Re: [RFC PATCH 0/2] remove SWAP_MAP_SHMEM

From: Baolin Wang
Date: Mon Sep 23 2024 - 23:25:23 EST




On 2024/9/24 10:15, Yosry Ahmed wrote:
On Mon, Sep 23, 2024 at 6:55 PM Baolin Wang
<baolin.wang@xxxxxxxxxxxxxxxxx> wrote:



On 2024/9/24 07:11, Nhat Pham wrote:
The SWAP_MAP_SHMEM state was originally introduced in the commit
aaa468653b4a ("swap_info: note SWAP_MAP_SHMEM"), to quickly determine if a
swap entry belongs to shmem during swapoff.

However, swapoff has since been rewritten drastically in the commit
b56a2d8af914 ("mm: rid swapoff of quadratic complexity"). Now
having swap count == SWAP_MAP_SHMEM value is basically the same as having
swap count == 1, and swap_shmem_alloc() behaves analogously to
swap_duplicate()

This RFC proposes the removal of this state and the associated helper to
simplify the state machine (both mentally and code-wise). We will also
have an extra state/special value that can be repurposed (for swap entries
that never gets re-duplicated).

Another motivation (albeit a bit premature at the moment) is the new swap
abstraction I am currently working on, that would allow for swap/zswap
decoupling, swapoff optimization, etc. The fewer states and swap API
functions there are, the simpler the conversion will be.

I am sending this series first as an RFC, just in case I missed something
or misunderstood this state, or if someone has a swap optimization in mind
for shmem that would require this special state.

The idea makes sense to me. I did a quick test with shmem mTHP, and
encountered the following warning which is triggered by
'VM_WARN_ON(usage == 1 && nr > 1)' in __swap_duplicate().

Apparently __swap_duplicate() does not currently handle increasing the
swap count for multiple swap entries by 1 (i.e. usage == 1) because it
does not handle rolling back count increases when
swap_count_continued() fails.

I guess this voids my Reviewed-by until we sort this out. Technically
swap_count_continued() won't ever be called for shmem because we only
ever increment the count by 1, but there is no way to know this in
__swap_duplicate() without SWAP_HAS_SHMEM.

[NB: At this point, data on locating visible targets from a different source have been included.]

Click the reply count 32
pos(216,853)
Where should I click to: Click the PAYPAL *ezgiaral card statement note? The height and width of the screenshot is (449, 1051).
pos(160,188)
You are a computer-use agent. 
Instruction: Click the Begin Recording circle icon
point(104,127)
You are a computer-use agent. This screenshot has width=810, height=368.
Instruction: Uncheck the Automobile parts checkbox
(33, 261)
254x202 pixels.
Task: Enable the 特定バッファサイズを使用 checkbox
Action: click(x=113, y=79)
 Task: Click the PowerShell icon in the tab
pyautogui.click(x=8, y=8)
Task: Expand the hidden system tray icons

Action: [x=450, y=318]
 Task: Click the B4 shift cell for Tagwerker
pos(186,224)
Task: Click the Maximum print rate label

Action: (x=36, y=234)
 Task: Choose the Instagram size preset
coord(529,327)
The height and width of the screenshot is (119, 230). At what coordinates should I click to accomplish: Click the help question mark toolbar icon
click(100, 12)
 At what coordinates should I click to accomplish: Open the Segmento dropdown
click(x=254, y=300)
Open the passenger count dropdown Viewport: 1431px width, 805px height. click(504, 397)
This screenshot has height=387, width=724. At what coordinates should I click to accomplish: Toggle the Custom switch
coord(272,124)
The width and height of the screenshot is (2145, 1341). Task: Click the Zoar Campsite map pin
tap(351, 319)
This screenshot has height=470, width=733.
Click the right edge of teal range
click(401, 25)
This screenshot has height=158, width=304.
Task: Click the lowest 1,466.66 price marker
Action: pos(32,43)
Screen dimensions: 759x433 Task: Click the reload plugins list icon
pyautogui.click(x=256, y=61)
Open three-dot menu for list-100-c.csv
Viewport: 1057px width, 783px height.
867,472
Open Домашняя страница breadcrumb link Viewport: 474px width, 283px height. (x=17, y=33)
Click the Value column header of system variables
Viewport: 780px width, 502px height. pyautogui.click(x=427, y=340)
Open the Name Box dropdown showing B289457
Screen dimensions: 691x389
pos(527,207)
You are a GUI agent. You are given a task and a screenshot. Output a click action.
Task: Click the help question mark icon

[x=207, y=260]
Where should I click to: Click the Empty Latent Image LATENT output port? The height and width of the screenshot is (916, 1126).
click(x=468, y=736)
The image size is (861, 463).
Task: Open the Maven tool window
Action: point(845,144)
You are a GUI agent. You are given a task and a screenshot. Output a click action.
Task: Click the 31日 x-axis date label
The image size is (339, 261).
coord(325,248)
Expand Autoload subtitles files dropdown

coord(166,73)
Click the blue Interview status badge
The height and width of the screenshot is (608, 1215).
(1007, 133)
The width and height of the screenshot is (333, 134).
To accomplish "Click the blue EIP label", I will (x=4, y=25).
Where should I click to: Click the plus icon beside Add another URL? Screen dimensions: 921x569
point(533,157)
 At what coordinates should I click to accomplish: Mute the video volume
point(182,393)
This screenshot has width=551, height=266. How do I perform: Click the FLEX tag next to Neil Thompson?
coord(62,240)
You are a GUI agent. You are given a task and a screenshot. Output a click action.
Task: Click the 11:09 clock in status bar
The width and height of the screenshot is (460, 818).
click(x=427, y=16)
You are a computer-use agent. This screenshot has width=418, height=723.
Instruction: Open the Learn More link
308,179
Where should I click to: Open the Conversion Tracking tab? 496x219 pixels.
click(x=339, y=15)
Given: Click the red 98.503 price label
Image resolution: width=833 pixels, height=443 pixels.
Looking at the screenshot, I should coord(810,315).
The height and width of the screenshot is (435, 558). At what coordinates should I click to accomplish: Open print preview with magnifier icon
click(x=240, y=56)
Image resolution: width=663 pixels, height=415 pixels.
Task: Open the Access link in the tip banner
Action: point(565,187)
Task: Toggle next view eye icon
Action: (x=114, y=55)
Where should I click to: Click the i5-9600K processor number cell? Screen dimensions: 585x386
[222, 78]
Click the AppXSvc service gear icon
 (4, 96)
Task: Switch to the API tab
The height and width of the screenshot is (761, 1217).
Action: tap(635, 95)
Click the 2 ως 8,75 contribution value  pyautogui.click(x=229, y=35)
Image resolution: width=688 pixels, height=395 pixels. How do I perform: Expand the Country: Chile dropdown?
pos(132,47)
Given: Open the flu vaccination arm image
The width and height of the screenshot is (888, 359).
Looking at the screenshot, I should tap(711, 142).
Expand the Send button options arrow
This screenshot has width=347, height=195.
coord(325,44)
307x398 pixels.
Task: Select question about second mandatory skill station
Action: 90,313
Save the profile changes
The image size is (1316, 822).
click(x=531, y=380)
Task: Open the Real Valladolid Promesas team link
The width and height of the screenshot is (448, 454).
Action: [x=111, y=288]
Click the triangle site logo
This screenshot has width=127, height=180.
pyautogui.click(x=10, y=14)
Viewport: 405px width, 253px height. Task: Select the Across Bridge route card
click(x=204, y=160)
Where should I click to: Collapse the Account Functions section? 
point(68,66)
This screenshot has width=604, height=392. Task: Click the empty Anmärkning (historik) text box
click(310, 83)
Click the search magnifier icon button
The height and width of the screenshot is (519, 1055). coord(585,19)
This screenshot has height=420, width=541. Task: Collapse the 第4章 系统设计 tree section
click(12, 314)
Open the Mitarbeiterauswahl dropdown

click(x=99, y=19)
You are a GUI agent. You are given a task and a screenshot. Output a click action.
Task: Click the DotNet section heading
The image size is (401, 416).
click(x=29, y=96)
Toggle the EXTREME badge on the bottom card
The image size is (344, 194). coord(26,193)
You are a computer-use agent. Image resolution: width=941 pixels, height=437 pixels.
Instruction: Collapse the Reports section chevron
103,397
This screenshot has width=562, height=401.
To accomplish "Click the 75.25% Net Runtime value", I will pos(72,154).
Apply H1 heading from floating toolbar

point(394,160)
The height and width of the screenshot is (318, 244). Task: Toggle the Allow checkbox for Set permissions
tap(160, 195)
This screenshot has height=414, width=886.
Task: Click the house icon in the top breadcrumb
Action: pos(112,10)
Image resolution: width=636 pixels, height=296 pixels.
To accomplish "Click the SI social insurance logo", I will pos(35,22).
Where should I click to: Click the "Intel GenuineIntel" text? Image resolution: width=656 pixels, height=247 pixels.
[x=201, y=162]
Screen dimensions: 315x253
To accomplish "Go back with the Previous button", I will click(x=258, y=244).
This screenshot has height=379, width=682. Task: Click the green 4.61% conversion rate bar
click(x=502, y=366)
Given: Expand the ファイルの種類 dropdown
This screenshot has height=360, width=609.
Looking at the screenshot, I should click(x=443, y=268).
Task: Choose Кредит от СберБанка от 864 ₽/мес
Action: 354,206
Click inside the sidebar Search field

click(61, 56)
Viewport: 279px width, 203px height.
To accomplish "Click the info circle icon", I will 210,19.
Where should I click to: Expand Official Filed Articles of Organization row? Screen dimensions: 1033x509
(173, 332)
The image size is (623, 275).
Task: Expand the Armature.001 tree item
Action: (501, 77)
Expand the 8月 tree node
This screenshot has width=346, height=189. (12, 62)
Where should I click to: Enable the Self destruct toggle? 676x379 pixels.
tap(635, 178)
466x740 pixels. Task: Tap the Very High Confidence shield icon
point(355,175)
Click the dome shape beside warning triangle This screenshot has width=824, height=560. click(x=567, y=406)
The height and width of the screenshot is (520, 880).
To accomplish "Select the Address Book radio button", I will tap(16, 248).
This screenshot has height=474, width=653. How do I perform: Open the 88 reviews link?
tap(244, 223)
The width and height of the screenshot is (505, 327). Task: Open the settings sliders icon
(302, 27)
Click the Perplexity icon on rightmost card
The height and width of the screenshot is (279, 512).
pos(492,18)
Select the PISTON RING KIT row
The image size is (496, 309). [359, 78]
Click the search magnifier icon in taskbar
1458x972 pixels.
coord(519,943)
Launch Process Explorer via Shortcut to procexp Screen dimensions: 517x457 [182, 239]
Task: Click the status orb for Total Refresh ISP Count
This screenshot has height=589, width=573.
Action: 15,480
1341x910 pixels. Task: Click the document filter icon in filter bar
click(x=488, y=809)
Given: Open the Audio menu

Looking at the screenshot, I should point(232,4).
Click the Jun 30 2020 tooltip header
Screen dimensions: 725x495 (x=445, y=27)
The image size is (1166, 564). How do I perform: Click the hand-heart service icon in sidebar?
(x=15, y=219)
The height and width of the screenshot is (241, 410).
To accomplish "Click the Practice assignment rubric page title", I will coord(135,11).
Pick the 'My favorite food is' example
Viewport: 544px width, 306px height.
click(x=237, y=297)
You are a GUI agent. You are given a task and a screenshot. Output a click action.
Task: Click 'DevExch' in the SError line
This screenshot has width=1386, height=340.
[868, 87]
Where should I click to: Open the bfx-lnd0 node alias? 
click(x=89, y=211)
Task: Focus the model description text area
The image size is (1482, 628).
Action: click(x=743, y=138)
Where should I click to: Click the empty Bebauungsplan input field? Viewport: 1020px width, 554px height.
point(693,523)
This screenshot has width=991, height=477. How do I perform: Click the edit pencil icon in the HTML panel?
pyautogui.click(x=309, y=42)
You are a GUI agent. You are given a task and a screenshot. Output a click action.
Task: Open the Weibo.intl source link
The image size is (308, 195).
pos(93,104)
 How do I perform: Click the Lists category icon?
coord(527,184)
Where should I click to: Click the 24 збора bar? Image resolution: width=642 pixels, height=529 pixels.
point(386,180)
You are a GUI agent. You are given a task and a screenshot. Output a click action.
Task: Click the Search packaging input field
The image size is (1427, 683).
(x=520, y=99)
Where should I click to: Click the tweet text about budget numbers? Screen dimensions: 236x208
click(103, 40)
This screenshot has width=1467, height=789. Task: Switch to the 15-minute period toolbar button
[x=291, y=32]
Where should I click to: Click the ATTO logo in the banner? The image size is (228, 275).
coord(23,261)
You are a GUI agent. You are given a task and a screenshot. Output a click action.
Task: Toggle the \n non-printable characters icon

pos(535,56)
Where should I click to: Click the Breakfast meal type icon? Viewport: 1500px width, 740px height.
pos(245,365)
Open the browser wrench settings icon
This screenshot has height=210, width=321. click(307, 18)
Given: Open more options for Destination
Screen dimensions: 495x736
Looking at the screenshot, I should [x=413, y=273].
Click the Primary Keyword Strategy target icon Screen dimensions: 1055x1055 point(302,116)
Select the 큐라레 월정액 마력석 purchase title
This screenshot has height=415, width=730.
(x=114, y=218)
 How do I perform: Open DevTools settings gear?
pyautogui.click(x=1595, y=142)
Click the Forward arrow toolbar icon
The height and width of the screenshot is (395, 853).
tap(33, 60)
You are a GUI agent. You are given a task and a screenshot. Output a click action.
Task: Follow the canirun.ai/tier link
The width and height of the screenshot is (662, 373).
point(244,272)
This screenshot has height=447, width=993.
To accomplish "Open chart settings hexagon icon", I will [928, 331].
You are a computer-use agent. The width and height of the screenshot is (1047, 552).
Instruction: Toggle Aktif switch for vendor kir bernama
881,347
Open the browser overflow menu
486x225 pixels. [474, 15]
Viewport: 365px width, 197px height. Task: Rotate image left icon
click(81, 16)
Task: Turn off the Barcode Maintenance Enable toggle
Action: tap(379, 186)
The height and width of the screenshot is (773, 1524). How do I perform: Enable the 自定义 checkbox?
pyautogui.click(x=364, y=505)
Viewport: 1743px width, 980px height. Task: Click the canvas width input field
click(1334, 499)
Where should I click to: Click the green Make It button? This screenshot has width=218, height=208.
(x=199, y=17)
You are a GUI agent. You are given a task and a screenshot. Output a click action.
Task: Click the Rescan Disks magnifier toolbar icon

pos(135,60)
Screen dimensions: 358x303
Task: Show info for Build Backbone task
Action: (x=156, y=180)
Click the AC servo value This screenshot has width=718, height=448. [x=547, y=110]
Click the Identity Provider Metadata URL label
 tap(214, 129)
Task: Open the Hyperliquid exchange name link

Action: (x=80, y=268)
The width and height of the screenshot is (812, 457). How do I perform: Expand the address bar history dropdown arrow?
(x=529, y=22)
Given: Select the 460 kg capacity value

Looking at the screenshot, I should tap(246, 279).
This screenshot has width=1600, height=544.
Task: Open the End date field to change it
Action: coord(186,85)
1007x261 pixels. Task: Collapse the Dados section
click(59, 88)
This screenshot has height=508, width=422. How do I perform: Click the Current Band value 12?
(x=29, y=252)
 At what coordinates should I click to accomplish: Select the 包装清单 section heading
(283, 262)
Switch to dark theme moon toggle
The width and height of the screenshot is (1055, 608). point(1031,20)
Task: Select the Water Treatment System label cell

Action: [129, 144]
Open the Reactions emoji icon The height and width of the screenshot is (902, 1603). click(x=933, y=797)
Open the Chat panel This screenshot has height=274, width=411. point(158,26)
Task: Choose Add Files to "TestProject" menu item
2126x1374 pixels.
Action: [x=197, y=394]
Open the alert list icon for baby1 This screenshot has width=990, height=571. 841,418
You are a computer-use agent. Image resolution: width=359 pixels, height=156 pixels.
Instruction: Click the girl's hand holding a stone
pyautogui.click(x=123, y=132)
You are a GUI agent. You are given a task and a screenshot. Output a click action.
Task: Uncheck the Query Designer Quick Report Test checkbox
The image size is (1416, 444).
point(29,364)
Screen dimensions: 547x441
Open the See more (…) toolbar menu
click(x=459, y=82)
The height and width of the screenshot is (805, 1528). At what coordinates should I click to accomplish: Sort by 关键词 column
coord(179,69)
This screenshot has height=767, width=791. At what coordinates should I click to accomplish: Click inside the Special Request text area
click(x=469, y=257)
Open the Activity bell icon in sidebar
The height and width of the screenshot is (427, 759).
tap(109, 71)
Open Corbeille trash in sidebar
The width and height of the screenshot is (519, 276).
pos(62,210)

Agreed. An easy solution might be to add a new boolean parameter to indicate whether the SHMEM swap entry count is increasing?

diff --git a/mm/swapfile.c b/mm/swapfile.c
index cebc244ee60f..21f1eec2c30a 100644
--- a/mm/swapfile.c
+++ b/mm/swapfile.c
@@ -3607,7 +3607,7 @@ void si_swapinfo(struct sysinfo *val)
* - swap-cache reference is requested but the entry is not used. -> ENOENT
* - swap-mapped reference requested but needs continued swap count. -> ENOMEM
*/
-static int __swap_duplicate(swp_entry_t entry, unsigned char usage, int nr)
+static int __swap_duplicate(swp_entry_t entry, unsigned char usage, int nr, bool shmem)
{
struct swap_info_struct *si;
struct swap_cluster_info *ci;
@@ -3620,7 +3620,7 @@ static int __swap_duplicate(swp_entry_t entry, unsigned char usage, int nr)

offset = swp_offset(entry);
VM_WARN_ON(nr > SWAPFILE_CLUSTER - offset % SWAPFILE_CLUSTER);
- VM_WARN_ON(usage == 1 && nr > 1);
+ VM_WARN_ON(usage == 1 && nr > 1 && !shmem);
ci = lock_cluster_or_swap_info(si, offset);

err = 0;
@@ -3661,7 +3661,7 @@ static int __swap_duplicate(swp_entry_t entry, unsigned char usage, int nr)
has_cache = SWAP_HAS_CACHE;
else if ((count & ~COUNT_CONTINUED) < SWAP_MAP_MAX)
count += usage;
- else if (swap_count_continued(si, offset + i, count))
+ else if (!shmem && swap_count_continued(si, offset + i, count))
count = COUNT_CONTINUED;
else {
/*